● Problem statement: Please set down each record exactly as it appears, but leave out any pictures.

● Provided data:
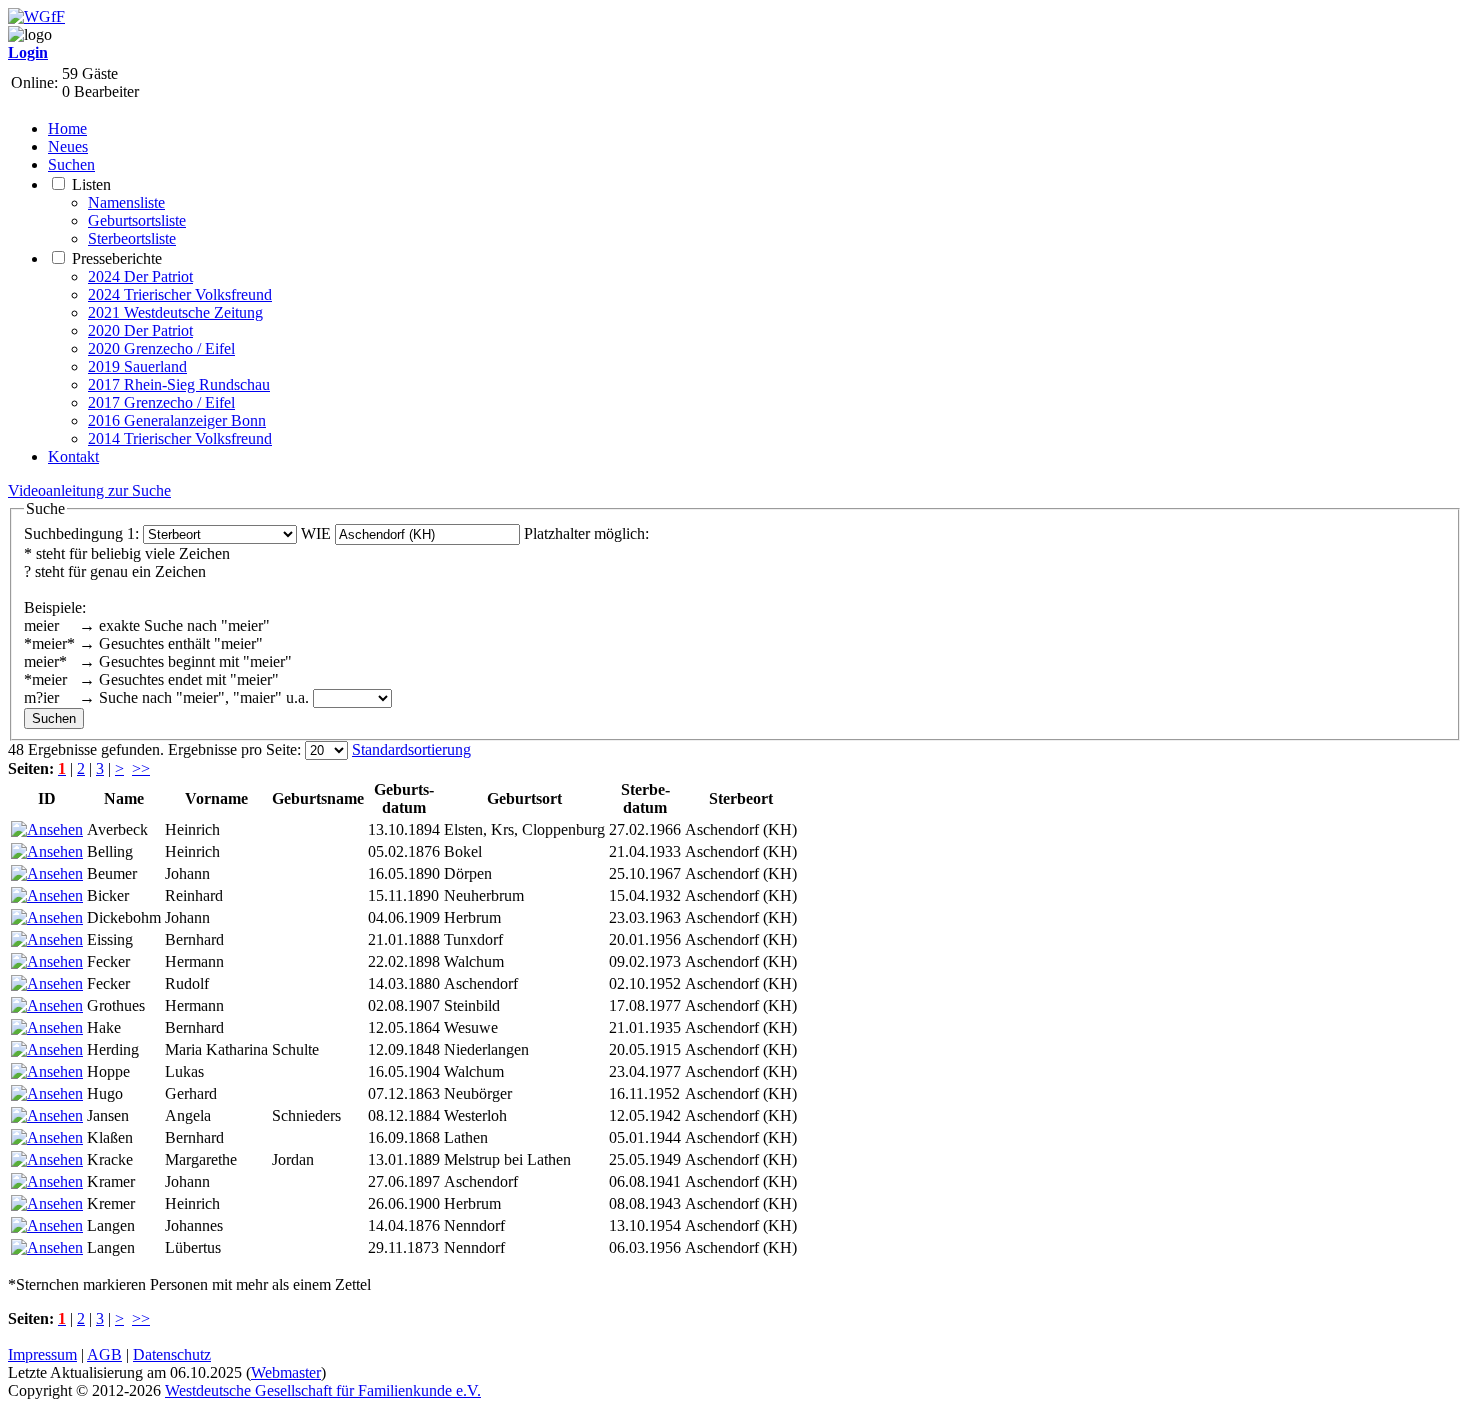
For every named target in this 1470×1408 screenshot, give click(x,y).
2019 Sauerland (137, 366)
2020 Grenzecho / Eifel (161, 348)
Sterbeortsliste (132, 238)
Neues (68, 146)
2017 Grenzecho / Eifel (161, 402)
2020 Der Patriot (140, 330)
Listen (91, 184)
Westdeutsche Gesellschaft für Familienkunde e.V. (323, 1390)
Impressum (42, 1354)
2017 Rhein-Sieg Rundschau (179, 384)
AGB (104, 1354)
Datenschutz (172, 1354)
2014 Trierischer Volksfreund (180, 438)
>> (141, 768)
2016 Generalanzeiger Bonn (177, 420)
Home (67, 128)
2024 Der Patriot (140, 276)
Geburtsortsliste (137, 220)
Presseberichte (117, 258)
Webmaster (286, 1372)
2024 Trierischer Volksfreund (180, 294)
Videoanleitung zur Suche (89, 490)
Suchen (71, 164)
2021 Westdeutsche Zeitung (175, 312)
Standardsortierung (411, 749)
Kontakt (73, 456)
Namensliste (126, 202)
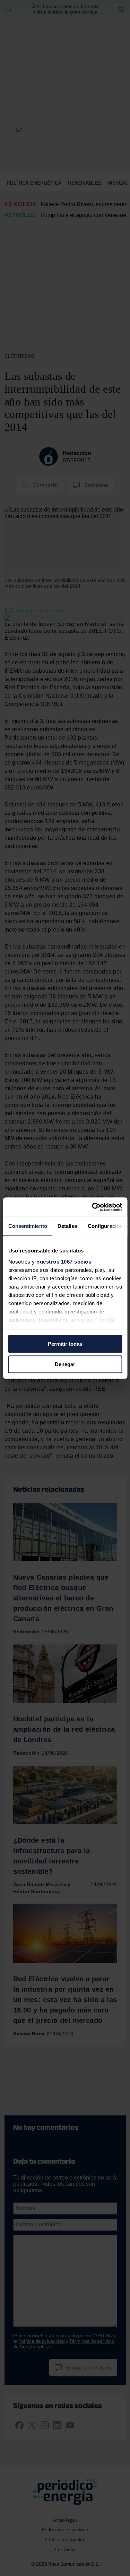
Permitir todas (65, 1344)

● Answer area:
For every named target in this 1470×1408 screenshot, give click(x,y).
2019 Sauerland (137, 366)
2020 Grenzecho / Eifel (161, 348)
Sterbeortsliste (132, 238)
Neues (68, 146)
2017 Grenzecho / Eifel (161, 402)
2020 Der Patriot (140, 330)
Listen (91, 184)
Westdeutsche Gesellschaft für Familienkunde e.V. (323, 1390)
Impressum (42, 1354)
2017 Rhein-Sieg Rundschau (179, 384)
AGB (104, 1354)
Datenschutz (172, 1354)
2014 Trierischer Volksfreund (180, 438)
>> (141, 768)
2016 Generalanzeiger Bonn (177, 420)
Home (67, 128)
2024 Der Patriot (140, 276)
Geburtsortsliste (137, 220)
Presseberichte (117, 258)
Webmaster (286, 1372)
2024 Trierischer Volksfreund (180, 294)
Videoanleitung zur Suche (89, 490)
Suchen (71, 164)
2021 Westdeutsche Zeitung (175, 312)
Standardsortierung (411, 749)
Kontakt (73, 456)
Namensliste (126, 202)
Permitir todas (65, 1344)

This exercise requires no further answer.